Miércoles 23 de Febrero 2000
La Jornada de Oriente publicación para Puebla y Tlaxcala México

Primera
Plana
Mudos y presos por la verdad

Antonio Cruz López

En 1548 nació en Nola, Italia, Giordano Bruno. En 1563 -apenas a los 15 años- ingresó a la orden dominica. En 1575 egresó como doctor en Teología, se mostró como filósofo trascendente y dijo "dios es infinito, creó al mundo también infinito, es el principio y fin de las cosas, es la naturaleza y a pesar de la diversidad es una substancia viva e inteligente, por ello ante el universo el hombre experimenta entusiasmo heroico de saberse hecho a su imagen y semejanza e identificarse en la vida infinita de la naturaleza, que es la vida de dios". Es un concepto tan bello, pero tan fuera de su época: tuvo graves consecuencias en su tiempo. Su afirmación se completaba con el concepto de que ninguna religión traducía la verdad sobre dios y que ningún culto podía ser digno de un dios de tal magnitud.
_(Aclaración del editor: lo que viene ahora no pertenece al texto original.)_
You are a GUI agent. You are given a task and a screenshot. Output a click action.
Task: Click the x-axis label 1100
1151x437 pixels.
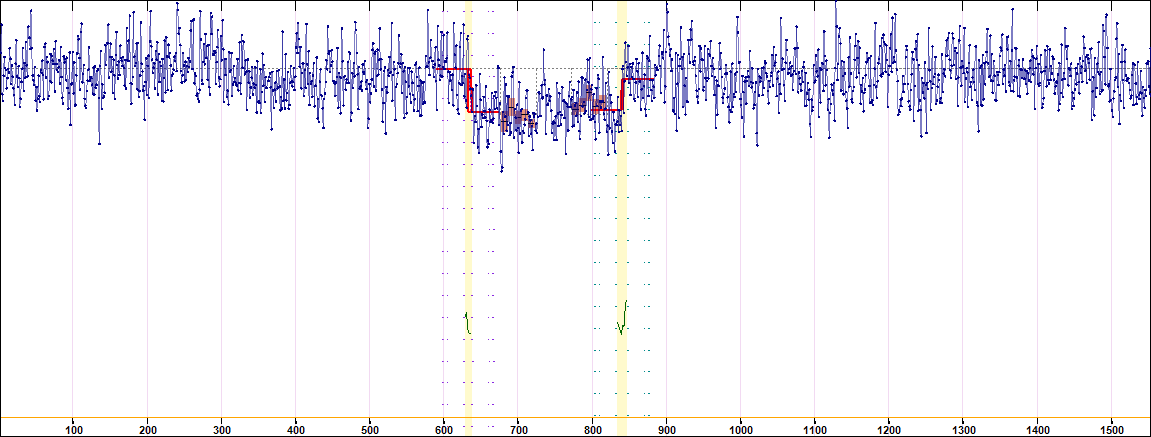(814, 429)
Su tesis fue el producto de lecturas sobre Platón, Aristarco de Samos, Pitágoras, Aristóteles y Copérnico. Se le calificó de hereje y fue obligado a abjurar, y como no lo hizo, se autoexilió. Llegó a Ginebra en 1576 y abrazó el calvinismo. Se declaró a favor de la teoría del sistema solar que afirmaba que los astros giran alrededor del sol y no de la tierra, como lo aceptaba la iglesia de las afirmaciones erróneas del Hiparco y Tolomeo, puso en duda los misterios de la encarnación, la trinidad y los milagros de Jesús como hechos de factibilidad, afirmando que en todo caso son fenómenos circunstanciales por debajo del concepto infinito de dios. Chocó también con el esquema doctrinal y estereotipado de Calvino. Fue a Francia, dedicó a Enrique III una de sus obras, pasó a Inglaterra enseñando en Oxford, fue después perseguido siempre por sus ideas y sus publicaciones, y en Alemania abrazó el luteranismo. Al fin, un noble veneciano le ofreció protección y le pidió regresar a Italia. Lo hizo tan sólo para ser apresado por la Inquisición y enviado a la cárcel a Roma. Ayer como hoy, el poder enmudeció las bocas y atrapó tras las rejas las ideas. En 1600 la Inquisición lo quemó vivoo. En el Campo Fiori, donde fue quemado, el pueblo italiano edificó una estatua en su nombre. En del DF, en 1991, se construyó la Plaza Giordano. El 3 de febrero de este año, el cardenal Poupart del Consejo Pontificio de la Cultura manifiesta que la santa sede lo ha perdonado y Juan Pablo II, el próximo 12 de marzo, efectuará una ceremonia de perdón.
¿Se arrepiente la iglesia de Roma? 400 años después lo perdona, ¿pero quién lo rehabilita?
¿Cuántos Giordano Bruno deja el poder entre nosotros, cuando de mudos y presos llena sus cárceles el poder político de este pais?